To support these key strategies, the DOE will continue to advance research, development, demonstration, and large-scale deployment (RDD&D) efforts to reduce costs toward the Hydrogen Shot goal of lowering the cost of clean hydrogen. to $1 per kilogram in a decade. He focused on fostering partnerships between industry, universities and national laboratories to study and advance technologies and innovation. Examples of DOE consortia and initiatives include the H2NEW consortium on electrolyser technologies, the M2FCT consortium to advance fuel cells for heavy-duty trucks, the Hydrogen Materials Compatibility Consortium (H-Mat) and other R&D projects and demonstrations funded by previous solicitations.
The short-term action items that the DOE seeks to achieve by 2025 include:
- Lay the regulatory foundation for large-scale clean hydrogen deployments in production, processing, delivery, storage and end use
- Development of simplified guidance on hydrogen pipeline and large-scale project permits with stakeholder engagement and consideration of environmental, energy and equity priorities
- Evaluation of the compatibility of pipelines and components with hydrogen and mixtures of hydrogen with natural gas
- Establish a clean hydrogen standard
- Demonstrate clean hydrogen production technologies from multiple pathways including pyrolysis, waste, renewables and nuclear
- Initiate the transition to clean hydrogen for hard-to-decarbonize industrial applications and identify specific locations for potential scale-up (e.g. ammonia, refineries, steel)

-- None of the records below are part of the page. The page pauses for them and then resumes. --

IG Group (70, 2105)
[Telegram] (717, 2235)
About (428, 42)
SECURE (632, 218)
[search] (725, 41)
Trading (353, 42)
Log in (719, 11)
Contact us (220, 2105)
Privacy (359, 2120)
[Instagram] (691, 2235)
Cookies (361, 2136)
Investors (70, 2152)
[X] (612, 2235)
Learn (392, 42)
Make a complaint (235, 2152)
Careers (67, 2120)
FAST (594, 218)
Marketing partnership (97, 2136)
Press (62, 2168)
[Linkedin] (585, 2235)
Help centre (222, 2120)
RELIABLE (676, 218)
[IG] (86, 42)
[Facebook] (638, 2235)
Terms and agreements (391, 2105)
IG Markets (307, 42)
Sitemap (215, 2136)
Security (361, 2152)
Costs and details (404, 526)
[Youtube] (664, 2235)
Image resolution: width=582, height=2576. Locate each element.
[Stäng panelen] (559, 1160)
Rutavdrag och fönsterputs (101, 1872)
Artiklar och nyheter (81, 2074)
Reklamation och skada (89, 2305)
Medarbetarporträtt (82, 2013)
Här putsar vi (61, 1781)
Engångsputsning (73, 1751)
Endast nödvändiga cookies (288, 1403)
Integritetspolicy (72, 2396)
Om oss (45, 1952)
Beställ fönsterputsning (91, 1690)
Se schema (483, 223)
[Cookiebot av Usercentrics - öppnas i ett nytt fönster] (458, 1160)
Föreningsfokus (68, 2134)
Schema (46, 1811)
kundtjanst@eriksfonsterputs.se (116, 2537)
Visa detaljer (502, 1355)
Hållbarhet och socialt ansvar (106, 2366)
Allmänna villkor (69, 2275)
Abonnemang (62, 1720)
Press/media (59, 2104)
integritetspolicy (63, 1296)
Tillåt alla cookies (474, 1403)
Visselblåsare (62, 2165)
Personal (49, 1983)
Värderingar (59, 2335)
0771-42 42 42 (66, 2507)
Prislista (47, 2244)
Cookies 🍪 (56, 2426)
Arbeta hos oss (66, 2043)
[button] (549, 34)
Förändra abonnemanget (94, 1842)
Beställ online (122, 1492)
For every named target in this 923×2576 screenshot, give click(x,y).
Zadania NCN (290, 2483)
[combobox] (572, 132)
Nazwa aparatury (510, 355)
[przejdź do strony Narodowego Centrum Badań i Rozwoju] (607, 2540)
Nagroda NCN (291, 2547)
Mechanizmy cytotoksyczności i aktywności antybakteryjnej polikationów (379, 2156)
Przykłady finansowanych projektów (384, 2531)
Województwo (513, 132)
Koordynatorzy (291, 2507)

- Support demonstrations and infrastructure in markets, including forklifts and other material handling equipment, refineries, transit buses, long-haul heavy trucks, heavy machinery in mining, construction and agriculture, and ammonia production
- Reduce the cost of large-scale electrolysers through RDD&D on fabrication, chimneys, and plant balance components and the cost of thermal conversion technologies through RDD&D on modular designs and scale-up process
- Develop high-throughput hydrogen delivery technologies for heavy-duty vehicles
- Advance efficient end-use technologies (fuel cells/other low- or zero-emission energy conversion) and down-selection for scale-up
The DOE said its funding has already resulted in more than 1,100 hydrogen and fuel cell patents, 30 commercial technologies and more than 65 technologies that could be commercial in the next few years. In terms of funding currently available, the bipartisan Infrastructure Act has allocated $8 billion for the development of regional clean hydrogen centers, which we discussed in a previous blog post, and $1 billion for the clean hydrogen electrolysis program, which will improve efficiency and cost. the efficiency of electrolysis technologies by supporting research, development and demonstration through to commercialization and deployment to enable $2 per kilogram of clean hydrogen from electrolysis by 2026.
It has also allocated $500 million to clean hydrogen manufacturing and recycling RDD&D activities to support the manufacturing of clean hydrogen equipment. These funding opportunities will continue to drive investment in the production, storage, transportation and end uses of clean hydrogen.
The DOE is inviting comments on the draft report, which are expected by December 1, 2022.